Pour le président de la FIA, aucune manipulation n’a eu lieu. « Le processus électoral n’a pas changé car les règles étaient déjà en place, et nous les avons simplement appliquées. »

FIA

Un Président Ben Sulayem sans rival mais pas sans résistance

Loin de reconnaître un déficit de popularité, Ben Sulayem revendique au contraire une légitimité forgée dans l’adversité.

« Je ne crois pas que je sois impopulaire. Je ne serais pas arrivé aussi loin si je n’avais pas fait face à tous ces défis et attaques. Ils m’ont ciblé jour et nuit, mais qu’est-ce que j’en ai à faire ? Je les ai ignorés et me suis concentré sur la réalisation de mes promesses. »
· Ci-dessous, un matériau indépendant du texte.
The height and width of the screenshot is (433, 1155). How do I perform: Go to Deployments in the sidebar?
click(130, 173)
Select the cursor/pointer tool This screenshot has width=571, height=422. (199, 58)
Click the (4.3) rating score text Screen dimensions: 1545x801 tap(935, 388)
À 64 ans, le président émirati entame un nouveau mandat qui le mènera jusqu’au 31 décembre 2029. Un second cycle qu’il aborde avec la conviction d’avoir redressé une institution qu’il jugeait défaillante.

Revenant sur ses quatre premières années à la tête de la FIA, Ben Sulayem brosse le portrait d’une organisation qu’il estime avoir profondément transformée.
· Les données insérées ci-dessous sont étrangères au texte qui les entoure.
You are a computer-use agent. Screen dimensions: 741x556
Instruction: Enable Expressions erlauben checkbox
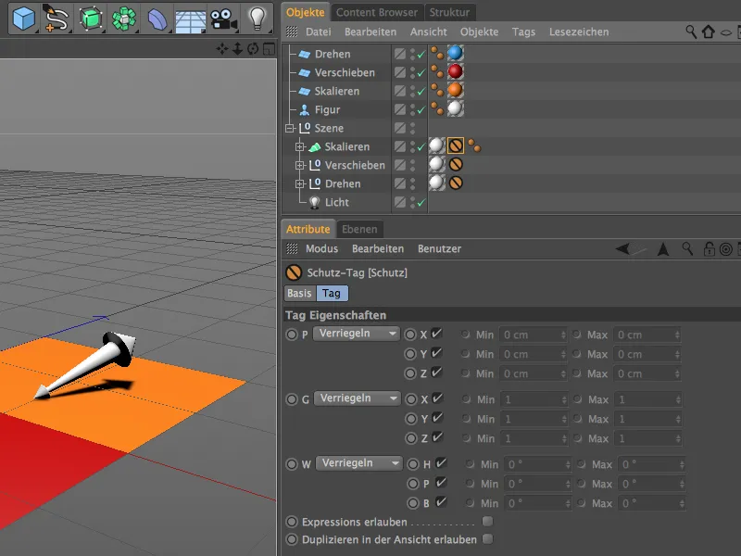click(x=487, y=522)
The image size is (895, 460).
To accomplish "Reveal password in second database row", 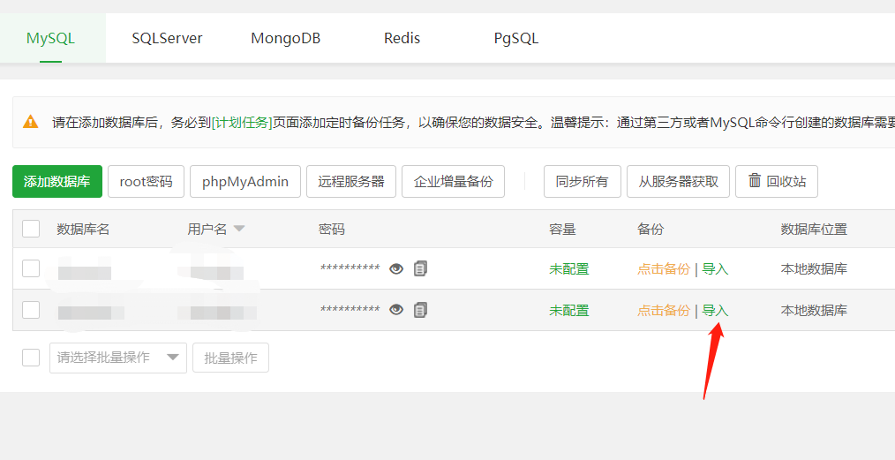I will [396, 310].
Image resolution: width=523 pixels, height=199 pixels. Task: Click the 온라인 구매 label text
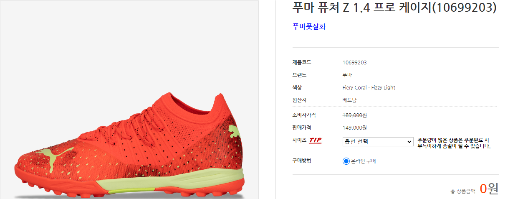point(364,161)
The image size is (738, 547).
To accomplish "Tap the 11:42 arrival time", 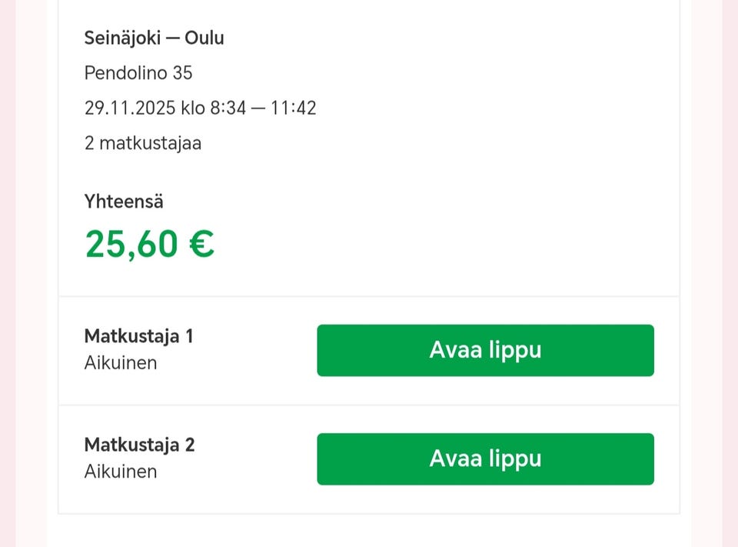I will click(x=294, y=108).
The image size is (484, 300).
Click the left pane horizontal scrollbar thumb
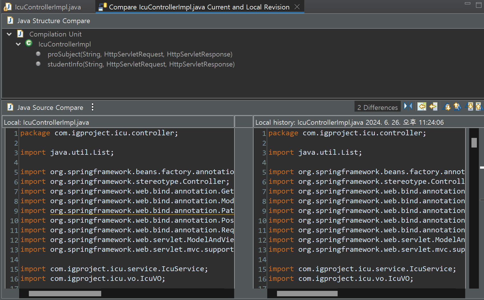(x=65, y=293)
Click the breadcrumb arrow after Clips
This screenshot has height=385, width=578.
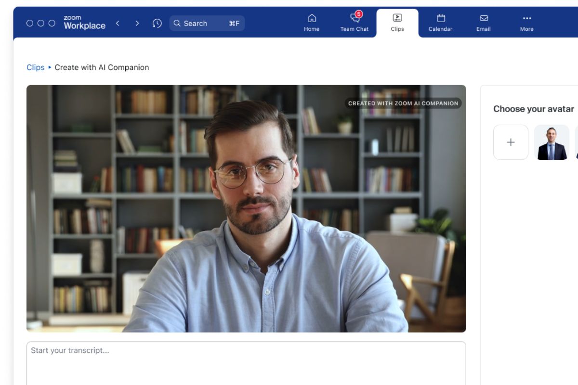49,67
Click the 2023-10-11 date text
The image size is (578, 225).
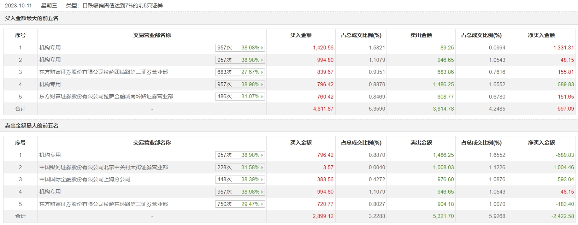click(x=18, y=6)
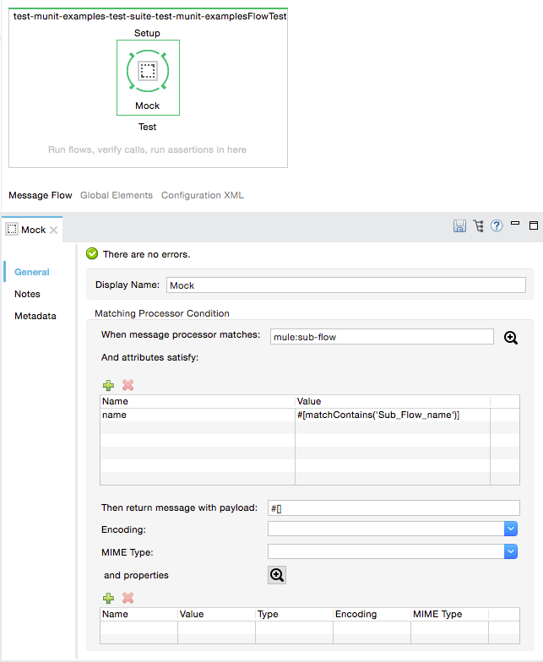Delete property using lower red X icon
The width and height of the screenshot is (543, 662).
pos(128,598)
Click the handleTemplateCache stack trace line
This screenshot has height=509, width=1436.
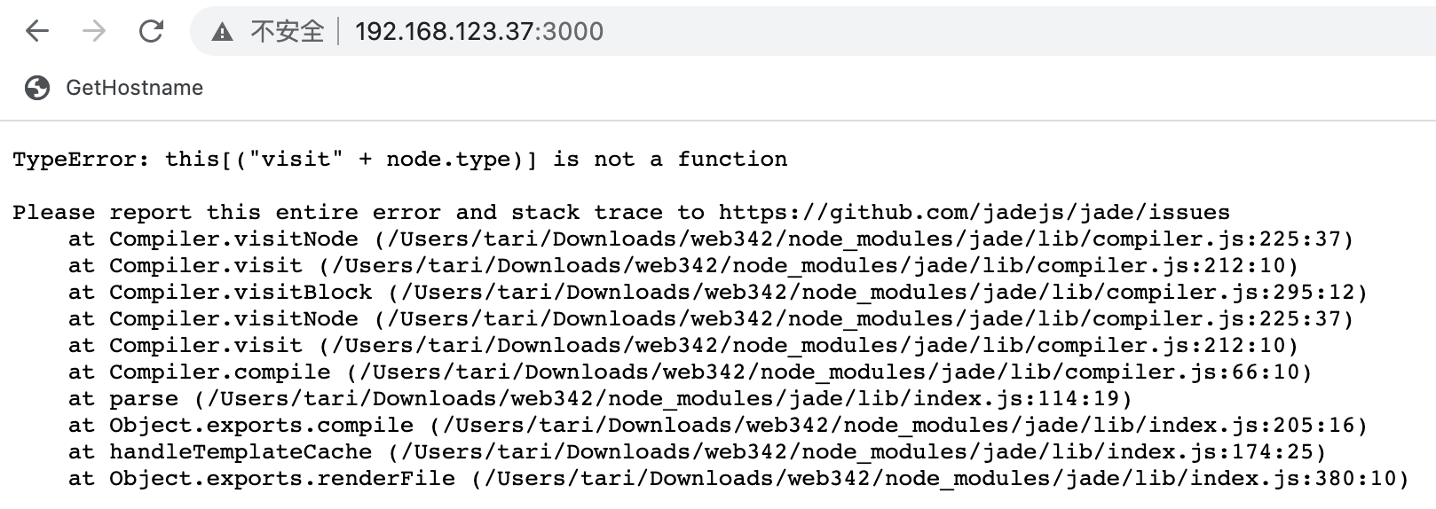click(x=698, y=452)
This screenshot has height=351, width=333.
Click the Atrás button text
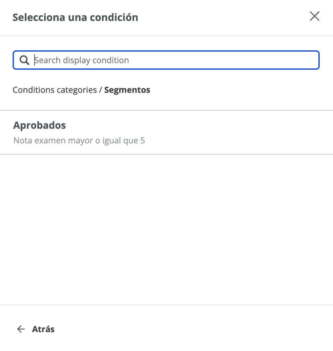[43, 329]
« J’ai hâte de me mettre au travail pour les quatre prochaines années. Nettoyer la maison n’a pas été facile, et placer les bonnes personnes aux bons postes au sein de la FIA a été un défi. »

Il se montre catégorique quant à ses choix passés : « Mais je peux dire avec confiance que les investissements réalisés pendant mon premier mandat portent leurs fruits. Si vous me demandiez ce que je changerais si je pouvais revenir en arrière, la réponse serait ‘rien.’ »

Une posture assumée, presque provocatrice, renforcée par une dernière déclaration lourde de sens : « Avant que je ne prenne la présidence, la FIA n’assumait pas pleinement ses responsabilités. »

Si Mohammed Ben Sulayem est officiellement reconduit, la bataille politique est loin d’être close. La procédure judiciaire engagée en France, les critiques internes et le malaise persistant autour de la gouvernance de la FIA témoignent d’un climat tendu, presque fracturé.

Le sport automobile mondial entre dans une période charnière, où la question de la gouvernance devient aussi centrale que celle de la compétition. Plus que jamais, la FIA se retrouve sous surveillance, et chaque décision de son président sera scrutée, analysée, contestée.

Ben Sulayem affirme avancer sans regrets. Mais dans un univers où la légitimité ne se décrète pas uniquement dans les urnes, le plus dur commence peut-être maintenant.